• **Your task**
Where the line containing "Click the A1 shield near Vechta" appears in the entries below, start there and print only that line and every line after it, exactly, through the end, excluding pictures.

• **Given entries**
"""

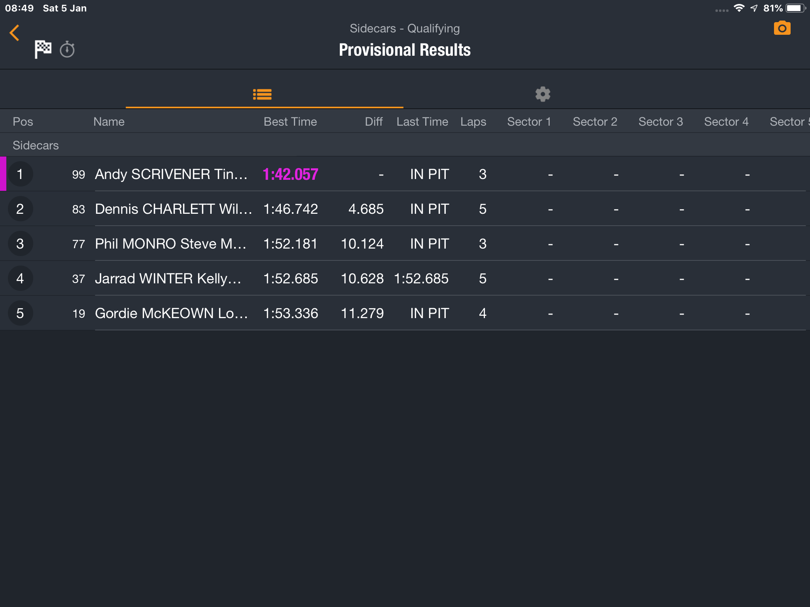Open the checkered flag results view
Viewport: 810px width, 607px height.
click(43, 49)
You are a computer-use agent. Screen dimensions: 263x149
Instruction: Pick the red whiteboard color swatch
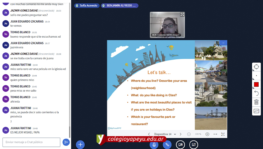[256, 85]
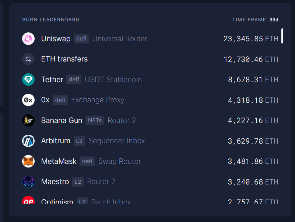Click the ETH transfers row label
This screenshot has height=222, width=295.
point(64,59)
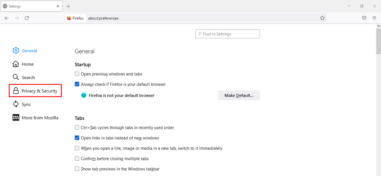This screenshot has height=176, width=381.
Task: Click the Sync arrows icon in sidebar
Action: (x=16, y=104)
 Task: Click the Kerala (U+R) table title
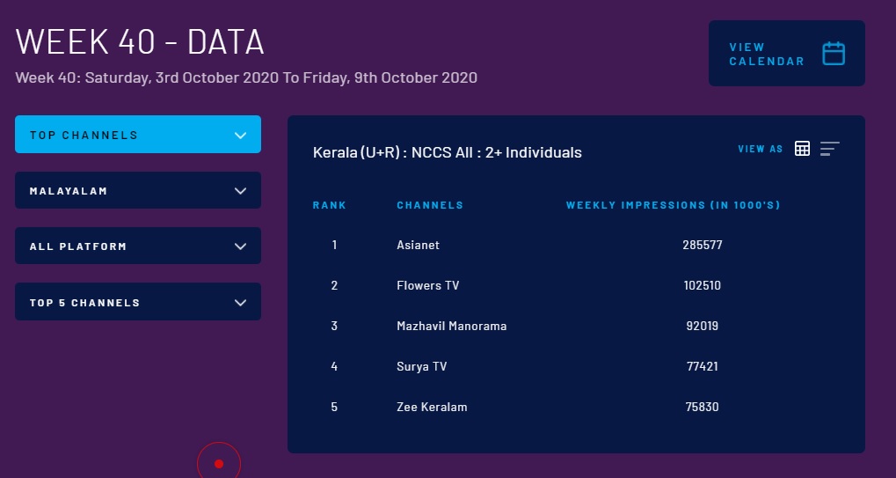447,152
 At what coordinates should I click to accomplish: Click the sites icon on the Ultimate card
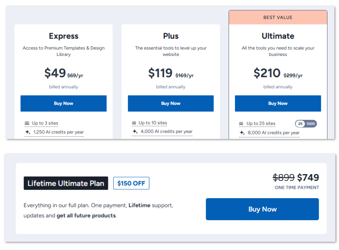pos(241,123)

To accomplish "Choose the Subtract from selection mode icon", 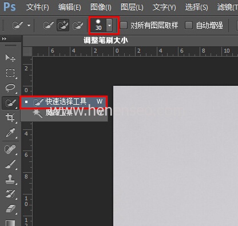I will 78,25.
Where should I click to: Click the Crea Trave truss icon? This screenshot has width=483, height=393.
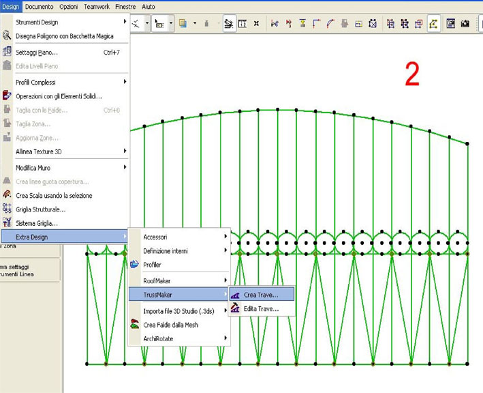tap(235, 295)
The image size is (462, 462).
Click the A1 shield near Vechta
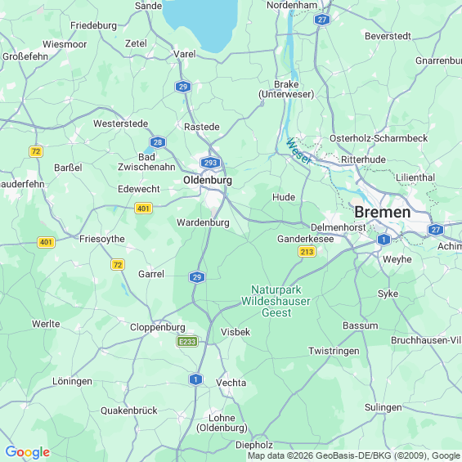(x=195, y=379)
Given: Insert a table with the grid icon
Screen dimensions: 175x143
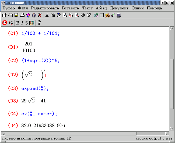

"""

• **Response area**
Click the A1 shield near Vechta
(x=195, y=379)
Given: Insert a table with the grid icon
Screen dimensions: 175x143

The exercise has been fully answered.